About Brianza is no people – words by Gianluca Attoli:

This ongoing project is based on a visual exploration of my hometown Monza, the Brianza area, and the Northern Milan suburbs (Northern Italy). The broad goal of this body of work is to unlock and reveal the poetic potential of this area. Historically devoted to productivity and modest ambitions, this isn’t a problematic region, and it’s not a particularly fascinating one either; as many provincial areas, it is commonly perceived as a mediocre, mundane “nothingness” offering people little value beyond a place to work and a place to rest. Everything is kind of tamed down, both on the positive end of the spectrum and on the negative one. There’s conflicts and issues, but nothing like what happens in major cities – nothing really ever making it on the front pages of newspapers, except seldom cases. And there’s nice places, like natural areas and historical sites, and overall a general acceptable level of well-being, but nothing opulent or beautiful enough to be worthy a “travel reportage”. Even the attempts at showcasing wealth or beauty fall into this general “modest” attitude – wealth rarely goes beyond small villas with a pool a couple of nice sedans, and beauty (for instance in architecture or decors) is either unsophisticated and restrained, or unintentionally tacky and outdated. And yet, if you look carefully enough, some small cracks appear in this scenario of moderation – contradictions, isolation, surreal deviations, unexpected beauty.
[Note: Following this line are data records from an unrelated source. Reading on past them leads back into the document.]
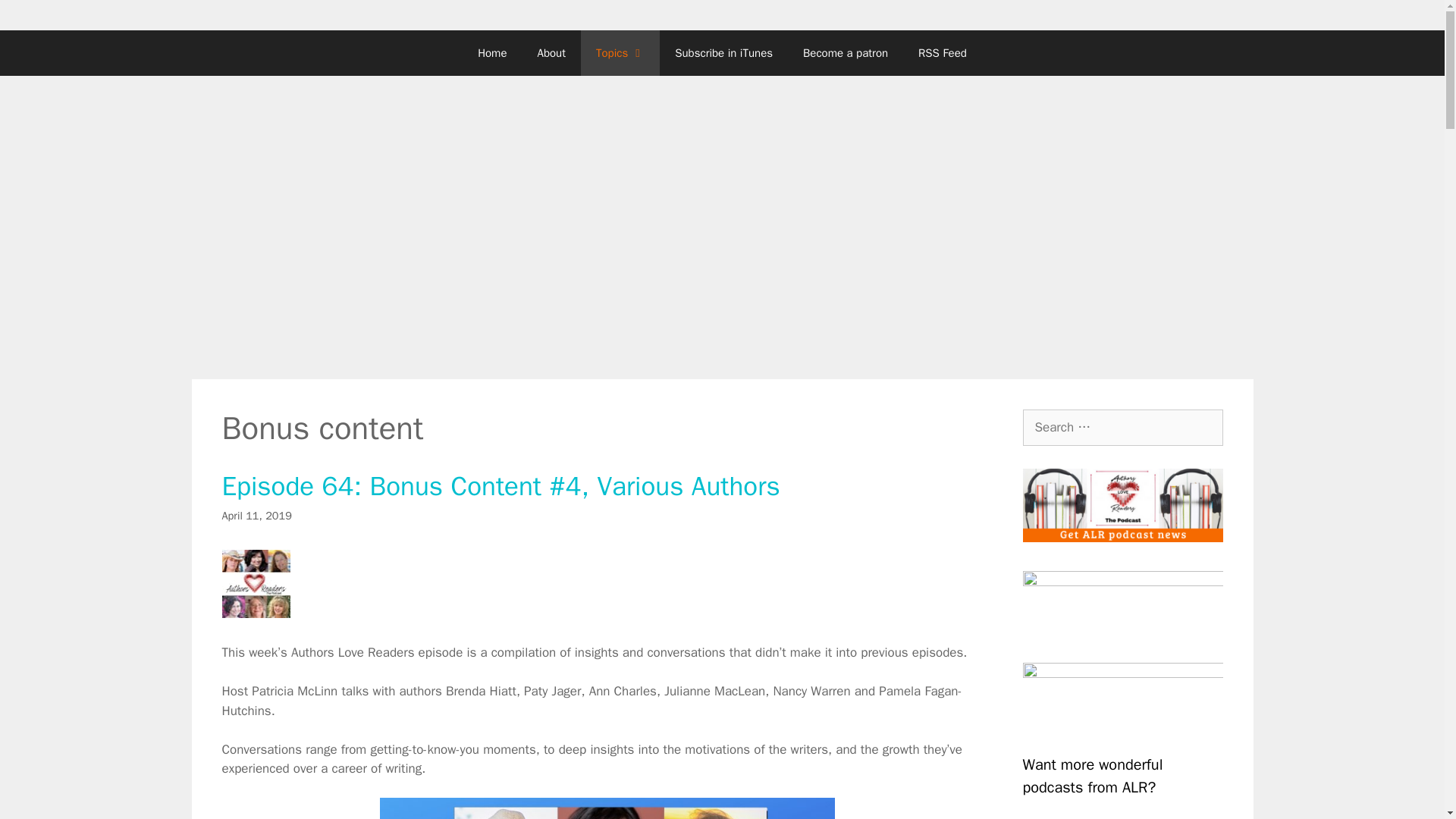
About (550, 53)
Search for: (1122, 427)
Home (492, 53)
Subscribe in iTunes (723, 53)
RSS Feed (941, 53)
Topics (619, 53)
Become a patron (844, 53)
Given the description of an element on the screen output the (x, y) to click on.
Art, and photography in particular, is often used to emphasize the obvious and reiterate clichés, highlighting for instance the evident, commonly-accepted beauty of a place, a situation or a person (think of most “travel photography”, for instance) – or on the other hand, to exploit poverty , disadvantage and “freaks” for the sake of it. While these approaches may not be entirely wrong per se, I think that they need to be complemented with something different, something questioning them. So the idea I would like to convey with this project is that reality is more subjective and more based on representation that we think, and that we don’t have to accept a certain common interpretation of reality as a given, immutable standard. Any place or situation, even the most “boring” and quiet provincial region, can be poignant and tell a story beyond the most commonly accepted one, if you just look at it with an open, unprejudiced eye.
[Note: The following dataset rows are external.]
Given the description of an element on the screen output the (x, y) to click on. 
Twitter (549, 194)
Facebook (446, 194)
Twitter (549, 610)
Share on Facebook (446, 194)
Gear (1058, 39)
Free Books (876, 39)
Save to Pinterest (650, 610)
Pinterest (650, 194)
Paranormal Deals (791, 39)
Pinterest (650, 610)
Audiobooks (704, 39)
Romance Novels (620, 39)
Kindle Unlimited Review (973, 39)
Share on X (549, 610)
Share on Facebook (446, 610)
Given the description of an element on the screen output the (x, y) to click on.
On a second, more personal level, this project also started as a personal exploration of “my” places, the places in which I was born and grew up, in a constant effort to see them with new or different eyes. I have a very close and affectionate relationship with my environment, so I find this exercise artistically inspiring, and somehow therapeutic as well. In fact, “me” approaching photography for the first time in my life in early 2019, quite out of the blue actually, coincided with “me” coming back home after a few years living in another city – a bigger city which left me anxiously longing for that shabbier, quieter, maybe more naive but somehow more authentic feel that characterizes the provincial/rural way of life. Yet when I finally moved back to my hometown, I realised that I felt a need to build a new relationship with my it, accepting the fact that I lost the one I had instead of desperately trying to find it again. Or, in other words, to re-interpret it and give a new order and a new meaning to the places in order to do the same with my life itself. And photography turned out to be, maybe, the best companion for that.